Oil ETFs Relinquish 2024 Gains as WTI Hits 3-Year Low
Traders are worried about an oversupplied market.
The price of West Texas Intermediate crude oil (WTI), one of the primary measures of oil markets, flirted with three-year lows on Tuesday as oversupply concerns weighed on the commodity.
ETFs tied to oil, like the United States Oil Fund (USO) and the Brent Oil Fund (BNO), fell by 4%, pushing them into the red for the year.
Chinese oil demand contracted for a third consecutive month in June, according to the latest data from the International Energy Agency, driven by “a slump in industrial inputs, including for the petrochemical sector.”

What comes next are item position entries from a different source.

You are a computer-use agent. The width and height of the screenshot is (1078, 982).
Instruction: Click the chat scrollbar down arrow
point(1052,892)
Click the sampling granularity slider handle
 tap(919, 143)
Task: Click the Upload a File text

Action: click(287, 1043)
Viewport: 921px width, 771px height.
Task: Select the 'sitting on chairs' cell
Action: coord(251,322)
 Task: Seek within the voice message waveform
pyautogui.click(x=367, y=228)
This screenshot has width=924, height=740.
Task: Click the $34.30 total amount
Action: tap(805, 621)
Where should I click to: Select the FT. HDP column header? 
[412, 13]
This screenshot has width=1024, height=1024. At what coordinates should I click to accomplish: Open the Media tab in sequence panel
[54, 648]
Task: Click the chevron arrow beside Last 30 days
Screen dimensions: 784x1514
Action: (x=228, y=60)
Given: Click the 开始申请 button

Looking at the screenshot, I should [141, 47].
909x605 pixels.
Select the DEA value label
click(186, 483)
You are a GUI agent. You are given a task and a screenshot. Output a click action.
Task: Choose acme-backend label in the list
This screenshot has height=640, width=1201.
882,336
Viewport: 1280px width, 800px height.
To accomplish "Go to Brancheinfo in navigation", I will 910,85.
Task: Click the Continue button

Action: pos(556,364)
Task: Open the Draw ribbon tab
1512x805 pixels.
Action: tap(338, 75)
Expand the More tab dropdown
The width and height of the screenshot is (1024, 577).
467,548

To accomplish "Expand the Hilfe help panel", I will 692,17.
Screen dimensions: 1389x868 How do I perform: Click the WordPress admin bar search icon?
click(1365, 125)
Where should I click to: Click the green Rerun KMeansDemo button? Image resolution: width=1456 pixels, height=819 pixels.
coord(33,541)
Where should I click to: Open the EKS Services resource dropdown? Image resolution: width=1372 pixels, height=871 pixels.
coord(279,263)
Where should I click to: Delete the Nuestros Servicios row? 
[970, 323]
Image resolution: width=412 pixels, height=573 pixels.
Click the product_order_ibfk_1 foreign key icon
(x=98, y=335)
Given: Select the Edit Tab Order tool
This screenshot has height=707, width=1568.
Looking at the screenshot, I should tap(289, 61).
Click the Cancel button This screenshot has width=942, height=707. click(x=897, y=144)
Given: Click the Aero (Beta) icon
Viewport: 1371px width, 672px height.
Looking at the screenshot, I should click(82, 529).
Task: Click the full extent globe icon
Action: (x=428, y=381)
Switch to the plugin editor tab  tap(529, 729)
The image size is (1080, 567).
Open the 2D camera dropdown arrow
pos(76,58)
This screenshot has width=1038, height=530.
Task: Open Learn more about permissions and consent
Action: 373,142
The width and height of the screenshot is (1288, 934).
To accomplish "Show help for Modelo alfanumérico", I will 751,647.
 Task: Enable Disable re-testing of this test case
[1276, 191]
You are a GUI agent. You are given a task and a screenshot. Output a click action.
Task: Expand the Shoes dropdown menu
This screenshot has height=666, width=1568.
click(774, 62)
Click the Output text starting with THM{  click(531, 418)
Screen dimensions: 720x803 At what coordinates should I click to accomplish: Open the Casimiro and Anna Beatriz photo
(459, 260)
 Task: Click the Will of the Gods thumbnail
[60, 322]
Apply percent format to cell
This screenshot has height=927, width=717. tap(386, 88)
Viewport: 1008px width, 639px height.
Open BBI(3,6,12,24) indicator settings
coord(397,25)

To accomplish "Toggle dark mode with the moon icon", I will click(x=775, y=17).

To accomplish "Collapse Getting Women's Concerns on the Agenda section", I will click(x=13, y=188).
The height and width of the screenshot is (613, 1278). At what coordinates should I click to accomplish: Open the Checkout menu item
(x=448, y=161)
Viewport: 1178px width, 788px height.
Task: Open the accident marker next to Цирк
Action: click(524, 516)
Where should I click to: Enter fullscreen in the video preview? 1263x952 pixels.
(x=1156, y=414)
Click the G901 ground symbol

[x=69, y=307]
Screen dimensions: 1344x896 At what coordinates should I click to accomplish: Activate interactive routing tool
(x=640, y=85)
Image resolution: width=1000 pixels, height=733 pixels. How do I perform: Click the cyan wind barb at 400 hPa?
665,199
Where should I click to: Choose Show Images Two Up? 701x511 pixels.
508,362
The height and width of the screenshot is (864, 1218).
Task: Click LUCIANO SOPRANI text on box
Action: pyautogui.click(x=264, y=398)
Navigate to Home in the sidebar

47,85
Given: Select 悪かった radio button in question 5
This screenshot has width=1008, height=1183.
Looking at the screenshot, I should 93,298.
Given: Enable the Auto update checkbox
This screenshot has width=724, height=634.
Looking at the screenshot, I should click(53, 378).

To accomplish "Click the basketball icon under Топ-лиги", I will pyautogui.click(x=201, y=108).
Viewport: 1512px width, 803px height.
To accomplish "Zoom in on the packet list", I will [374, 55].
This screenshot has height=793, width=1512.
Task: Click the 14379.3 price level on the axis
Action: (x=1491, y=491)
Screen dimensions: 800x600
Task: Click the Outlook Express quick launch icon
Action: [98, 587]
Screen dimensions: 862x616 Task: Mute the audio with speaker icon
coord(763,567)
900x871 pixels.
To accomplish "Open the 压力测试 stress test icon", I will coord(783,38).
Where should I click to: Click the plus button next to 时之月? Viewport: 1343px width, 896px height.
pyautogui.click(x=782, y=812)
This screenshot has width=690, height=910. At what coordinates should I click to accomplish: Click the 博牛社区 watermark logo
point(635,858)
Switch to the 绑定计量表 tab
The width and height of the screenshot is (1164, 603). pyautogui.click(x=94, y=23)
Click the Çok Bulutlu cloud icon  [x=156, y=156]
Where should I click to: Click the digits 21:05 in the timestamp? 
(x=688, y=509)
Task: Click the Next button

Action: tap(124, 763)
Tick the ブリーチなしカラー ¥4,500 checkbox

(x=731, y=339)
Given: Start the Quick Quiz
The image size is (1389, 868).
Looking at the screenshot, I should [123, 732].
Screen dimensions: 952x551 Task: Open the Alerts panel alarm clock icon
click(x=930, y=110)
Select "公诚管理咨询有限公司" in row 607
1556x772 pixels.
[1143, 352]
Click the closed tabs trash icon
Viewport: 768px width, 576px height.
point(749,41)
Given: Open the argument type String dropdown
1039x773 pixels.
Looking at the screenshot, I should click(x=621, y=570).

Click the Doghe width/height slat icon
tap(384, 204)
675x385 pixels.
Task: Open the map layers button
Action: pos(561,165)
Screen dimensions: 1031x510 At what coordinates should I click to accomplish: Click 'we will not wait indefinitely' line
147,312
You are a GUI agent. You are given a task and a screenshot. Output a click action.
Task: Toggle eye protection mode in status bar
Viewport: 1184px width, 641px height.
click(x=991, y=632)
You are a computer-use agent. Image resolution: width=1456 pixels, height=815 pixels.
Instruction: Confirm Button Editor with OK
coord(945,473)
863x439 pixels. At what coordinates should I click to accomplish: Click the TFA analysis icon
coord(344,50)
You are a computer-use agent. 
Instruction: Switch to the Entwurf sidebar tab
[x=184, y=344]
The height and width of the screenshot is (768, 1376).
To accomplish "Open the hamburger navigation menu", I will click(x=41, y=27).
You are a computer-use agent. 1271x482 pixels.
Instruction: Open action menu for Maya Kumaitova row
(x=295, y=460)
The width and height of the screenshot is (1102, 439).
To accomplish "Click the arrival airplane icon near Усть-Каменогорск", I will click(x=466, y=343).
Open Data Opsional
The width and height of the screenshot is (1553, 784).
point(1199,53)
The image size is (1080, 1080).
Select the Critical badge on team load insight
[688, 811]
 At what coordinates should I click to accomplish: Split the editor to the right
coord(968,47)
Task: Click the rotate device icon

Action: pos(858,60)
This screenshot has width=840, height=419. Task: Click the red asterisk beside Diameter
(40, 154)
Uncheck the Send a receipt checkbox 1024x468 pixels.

The agency expects global oil demand to rise by less than one million barrels per day in both 2024 and 2025—weak growth that comes at the same time that OPEC is set to loosen its supply curbs.
The oil cartel will gradually unwind its production restrictions starting in the fourth quarter, though the group “could pause or reverse its decision depending on prevailing market conditions,” per the IEA.
But even if OPEC refrains from producing more oil, that will have no bearing on output from other oil producers who will continue to pump full tilt.
Non-OPEC oil producers will grow their production by 1.5 million barrels per day in 2024 and 2025, according to IEA forecasts, much more than expected demand growth.
This will lead to global inventories building by “an average 860 kb/d next year.”
That possibility is what’s pushed oil prices to three-year lows this week. And with economic risks seemingly tilted to the downside, traders are acting first and asking questions later.
XLE Underperforms
The Energy Select Sector SPDR Fund (XLE), a fund that holds a basket of energy stocks, is up 2.5% year-to-date, a sharp underperformance versus the 16% gain for the SPDR S&P 500 ETF Trust (SPY).
XLE is the worst-performing sector ETF among SPDR’s 11 U.S. stock market sector ETFs.